Benjamin Franklin may have been right to say that both death and taxes were unavoidable, but the future of tax on death is now up in the air!
The Office of Tax Simplification has been tasked by the Chancellor with reviewing inheritance tax and is currently assessing the comments that have been submitted by professionals and the general public, with a view to publishing its report in the Autumn. The aim of the review is to simplify the structure of inheritance tax and to reduce the distorting effect it has on taxpayers’ investment decisions.
The survey sent out by the OTS suggests that they will focus on whether taxpayers have a good understanding of the rules and their practical impact. It has been confirmed that radical changes (such as the abolition of inheritance tax) are outside the scope of the exercise, despite the fact this was favoured by many early responders to the survey.

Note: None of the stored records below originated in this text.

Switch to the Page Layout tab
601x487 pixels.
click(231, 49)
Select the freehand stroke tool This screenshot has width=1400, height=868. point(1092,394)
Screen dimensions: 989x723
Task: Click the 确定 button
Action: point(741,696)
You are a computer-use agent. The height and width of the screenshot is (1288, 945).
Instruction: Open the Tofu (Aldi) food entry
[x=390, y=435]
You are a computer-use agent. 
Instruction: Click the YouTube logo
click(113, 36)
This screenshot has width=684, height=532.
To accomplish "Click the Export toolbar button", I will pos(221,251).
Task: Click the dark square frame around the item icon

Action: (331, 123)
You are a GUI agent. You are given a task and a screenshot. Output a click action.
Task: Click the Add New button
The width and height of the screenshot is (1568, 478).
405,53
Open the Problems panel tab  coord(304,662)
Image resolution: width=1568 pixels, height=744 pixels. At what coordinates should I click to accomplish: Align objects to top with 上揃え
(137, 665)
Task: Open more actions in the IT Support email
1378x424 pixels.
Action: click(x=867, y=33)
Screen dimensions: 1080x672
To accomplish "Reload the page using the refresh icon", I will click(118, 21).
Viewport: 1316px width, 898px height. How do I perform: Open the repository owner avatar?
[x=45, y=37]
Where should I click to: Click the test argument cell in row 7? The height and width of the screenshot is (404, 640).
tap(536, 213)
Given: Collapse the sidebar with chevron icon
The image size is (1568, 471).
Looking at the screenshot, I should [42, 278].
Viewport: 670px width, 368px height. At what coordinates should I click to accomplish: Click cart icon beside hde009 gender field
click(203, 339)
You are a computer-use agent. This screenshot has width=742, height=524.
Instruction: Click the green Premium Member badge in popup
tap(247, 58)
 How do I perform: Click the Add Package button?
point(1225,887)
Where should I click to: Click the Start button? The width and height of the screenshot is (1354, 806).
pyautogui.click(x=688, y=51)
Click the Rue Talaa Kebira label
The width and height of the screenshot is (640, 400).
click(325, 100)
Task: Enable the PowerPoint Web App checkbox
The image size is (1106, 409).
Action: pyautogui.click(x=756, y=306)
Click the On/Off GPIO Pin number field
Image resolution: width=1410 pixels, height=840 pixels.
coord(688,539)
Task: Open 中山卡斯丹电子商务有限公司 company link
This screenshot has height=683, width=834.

Perhaps not coincidentally, the Resolution Foundation has recently issued a report recommending that inheritance tax be replaced by a lifetime receipts tax, taxing the recipient of gifts rather than the donor or his or her estate. Each individual would have a lifetime allowance under which the first say £125,000 received by him or her would be free of tax. The balance over this would be taxed, probably at rates significantly lower than the current 40% inheritance tax rate.
This, says the author of the report, would give donors an incentive to spread their gifts more widely and could give younger family members the start they need to enable them to get onto the property ladder, and could also result in a reduction in the rate of tax. Other commentators have favoured replacing inheritance tax with a capital gains tax charge on death.
Though it seems unlikely that any of these radical options will be favoured in the immediate future, the fact that the Government has taken an initiative in this area accompanied by the relatively significant press coverage in recent months may mean some changes are to be expected.
Possible areas of change might be
- Amendments to Business and Agricultural Property Reliefs – these are expensive and the fact that they cover substantial number of AIM listed companies and tenanted farmland as well as owner managed businesses and working farmers means that they are seen by many not to be properly focussed.
- The abolition of some of the smaller annual reliefs, such as the annual small gifts exemption (of £250 per recipient) and gifts on marriage – the limits for which have not been increased since the 1980s. It would be nice to hope that this might be combined with an increase in the annual exemption of £3000 which has been at this level for nearly 40 years.
- Some further simplification of the rules taxing trusts which are extremely onerous and not justified by the amount raised.
Further initiatives in the medium term might address
- The newly introduced relief for residential property passing to descendants – again this is astonishingly complex and an increase in the general nil rate band would be much simpler to administer.
- Increases in the rate of tax on high value estates to help fund care costs – how to provide for an ageing population is something the Government needs to address and opinion polls suggest that this route might be acceptable to many voters.
- Even if a complete overhaul of the system is ruled out, the potentially exempt transfer regime (under which no tax is payable on outright gifts if the donor survives 7 years) must be vulnerable especially if there is a change of Government or a further downturn in the financial situation.
In the light of these risks, there is no time like the present for getting on with lifetime gifting, especially where property that benefits from Business and Agricultural Property Relief is involved.